- Given exercise A: In the passage about referee Henry Nichols, how many fans was he keeping a date with on Monday night?
- Given exercise B: For each statement below, say whether it agrees with the passage about referee Henry Nichols, and quote the words that decide it. (i) Nichols heard Fred Barakat praise him at the Raleigh luncheon. (ii) Nichols admitted to a mistake on the first call of the Sunday game. (iii) Nichols gave Len Bias his fifth foul.

- Passage:
###

Five days earlier, Atlantic Coast Conference officiating supervisor Fred Barakat had stood at a Raleigh, N.C., luncheon and called him "the best referee in the world."

But Henry Nichols wasn't there to hear it, and now it didn't matter. Now it was Monday night, and he was riding through the snow with fellow officials Tom Fraim and Tim Higgins, keeping a date with 32,329 fans and Jim Boeheim and John Thompson. "The Syracuses and the Georgetowns," Nichols said. He expected no tributes there.

So far the weekend had been easy. Saturday he'd been with the "N.C. States and the Louisvilles," for a delightful day in which the athletes stayed in their free-flowing patterns and the coaches stuck to their coaching. "An easy one," he said then, with an approving smile. He even laughed when a fan leaned out and yelled, "Nicholson, get in the game!" He liked that. "Don't tell the guy any different," he said.

And Sunday he had been in Chapel Hill, N.C., when the Georgia Techs beat the North Carolinas. He'd missed the very first call. "I called walking on Warren Martin (of the Carolinas) and I saw the wrong feet," he said. "Dean (Smith, coach of the Carolinas) started to say something and I said, 'Dean, I missed it. ' " That struck Smith speechless, as did the loss. Otherwise, no problems.

And on the next Wednesday he would ride to College Park, Md., for the Marylands and the Virginias, a dance of the elephants, a dilemma on every whistle. Nichols saw Len Bias of the Marylands knock Mel Kennedy of the Virginias to the floor. But he'd also seen what started it, so he gave Kennedy his fifth foul.

Virginia assistant Dave Odom yelled, "Hey, you've been letting Bias get away with that all year!"

Nichols replied, "No, I haven't. I haven't been down here all year. " But later he could only shake his head and say, "All we got out of this one was a paycheck. Tough game."

###

- Material supplied:
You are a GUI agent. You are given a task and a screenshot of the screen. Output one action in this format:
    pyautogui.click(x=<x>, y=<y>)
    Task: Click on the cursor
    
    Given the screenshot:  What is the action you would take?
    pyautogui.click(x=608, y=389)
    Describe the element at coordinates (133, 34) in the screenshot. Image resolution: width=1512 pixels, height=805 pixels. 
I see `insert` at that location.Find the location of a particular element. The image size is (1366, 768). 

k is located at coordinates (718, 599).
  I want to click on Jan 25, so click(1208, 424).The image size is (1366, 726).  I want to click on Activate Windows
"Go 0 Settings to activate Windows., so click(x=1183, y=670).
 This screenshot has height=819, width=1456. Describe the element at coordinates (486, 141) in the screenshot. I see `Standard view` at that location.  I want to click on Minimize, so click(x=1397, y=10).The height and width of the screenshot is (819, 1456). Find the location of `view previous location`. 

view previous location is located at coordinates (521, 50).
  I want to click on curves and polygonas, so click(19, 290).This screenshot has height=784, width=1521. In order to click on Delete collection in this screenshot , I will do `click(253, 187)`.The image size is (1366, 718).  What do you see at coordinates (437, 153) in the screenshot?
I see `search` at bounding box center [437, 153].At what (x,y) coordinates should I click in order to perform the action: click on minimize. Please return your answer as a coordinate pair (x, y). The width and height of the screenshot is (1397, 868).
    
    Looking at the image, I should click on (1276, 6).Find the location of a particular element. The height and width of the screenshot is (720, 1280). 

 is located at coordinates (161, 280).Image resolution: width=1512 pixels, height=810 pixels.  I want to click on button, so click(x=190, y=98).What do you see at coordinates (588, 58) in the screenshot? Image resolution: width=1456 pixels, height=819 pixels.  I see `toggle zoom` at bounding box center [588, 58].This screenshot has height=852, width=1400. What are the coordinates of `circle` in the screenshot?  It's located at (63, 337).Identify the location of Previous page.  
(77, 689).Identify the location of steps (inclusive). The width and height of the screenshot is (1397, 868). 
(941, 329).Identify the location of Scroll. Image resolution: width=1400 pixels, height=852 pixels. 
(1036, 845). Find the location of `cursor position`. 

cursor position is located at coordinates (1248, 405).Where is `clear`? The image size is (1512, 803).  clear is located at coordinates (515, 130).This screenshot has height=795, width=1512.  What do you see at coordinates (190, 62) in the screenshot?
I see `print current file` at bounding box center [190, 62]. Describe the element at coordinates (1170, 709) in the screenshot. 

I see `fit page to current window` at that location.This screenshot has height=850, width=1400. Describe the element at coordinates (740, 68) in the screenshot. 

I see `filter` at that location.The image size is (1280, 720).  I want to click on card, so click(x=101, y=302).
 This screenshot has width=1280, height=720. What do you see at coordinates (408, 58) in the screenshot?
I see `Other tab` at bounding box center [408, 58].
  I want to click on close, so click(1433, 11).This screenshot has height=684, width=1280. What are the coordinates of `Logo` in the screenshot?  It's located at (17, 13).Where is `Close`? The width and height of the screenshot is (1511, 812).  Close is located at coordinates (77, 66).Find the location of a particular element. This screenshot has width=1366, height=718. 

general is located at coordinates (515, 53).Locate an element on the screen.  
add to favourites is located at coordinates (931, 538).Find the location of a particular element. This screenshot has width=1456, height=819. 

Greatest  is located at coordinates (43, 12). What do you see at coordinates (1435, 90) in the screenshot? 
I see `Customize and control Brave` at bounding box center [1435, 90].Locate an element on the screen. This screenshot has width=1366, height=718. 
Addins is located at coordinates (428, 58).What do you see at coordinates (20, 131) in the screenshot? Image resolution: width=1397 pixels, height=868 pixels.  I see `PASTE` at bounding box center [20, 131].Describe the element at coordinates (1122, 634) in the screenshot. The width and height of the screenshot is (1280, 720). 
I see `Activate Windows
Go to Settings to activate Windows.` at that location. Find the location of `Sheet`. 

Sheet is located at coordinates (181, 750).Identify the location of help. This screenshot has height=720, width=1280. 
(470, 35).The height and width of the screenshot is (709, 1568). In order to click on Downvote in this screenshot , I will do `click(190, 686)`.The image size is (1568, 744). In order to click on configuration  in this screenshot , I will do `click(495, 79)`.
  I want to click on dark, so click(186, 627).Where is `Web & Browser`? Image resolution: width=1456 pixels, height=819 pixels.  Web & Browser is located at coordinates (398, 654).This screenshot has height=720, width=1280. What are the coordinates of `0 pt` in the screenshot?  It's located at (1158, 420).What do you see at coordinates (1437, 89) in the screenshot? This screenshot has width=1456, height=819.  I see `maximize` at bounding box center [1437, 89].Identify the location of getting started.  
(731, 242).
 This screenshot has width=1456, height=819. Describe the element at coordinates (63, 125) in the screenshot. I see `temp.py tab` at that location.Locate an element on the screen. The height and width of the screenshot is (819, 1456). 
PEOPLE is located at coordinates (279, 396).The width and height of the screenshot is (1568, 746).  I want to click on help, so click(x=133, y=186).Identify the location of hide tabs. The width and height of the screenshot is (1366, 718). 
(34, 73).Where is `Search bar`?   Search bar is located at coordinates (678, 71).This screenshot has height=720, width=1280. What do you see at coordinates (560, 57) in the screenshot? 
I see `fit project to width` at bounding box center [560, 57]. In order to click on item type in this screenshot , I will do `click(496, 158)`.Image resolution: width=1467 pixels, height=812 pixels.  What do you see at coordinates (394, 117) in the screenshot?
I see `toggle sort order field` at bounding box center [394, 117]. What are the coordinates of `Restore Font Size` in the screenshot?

###

- Task answer A: 32,329 fans.

- Task answer B:
(i) No: "But Henry Nichols wasn't there to hear it"
(ii) Yes: "I called walking on Warren Martin (of the Carolinas) and I saw the wrong feet"
(iii) No: "so he gave Kennedy his fifth foul"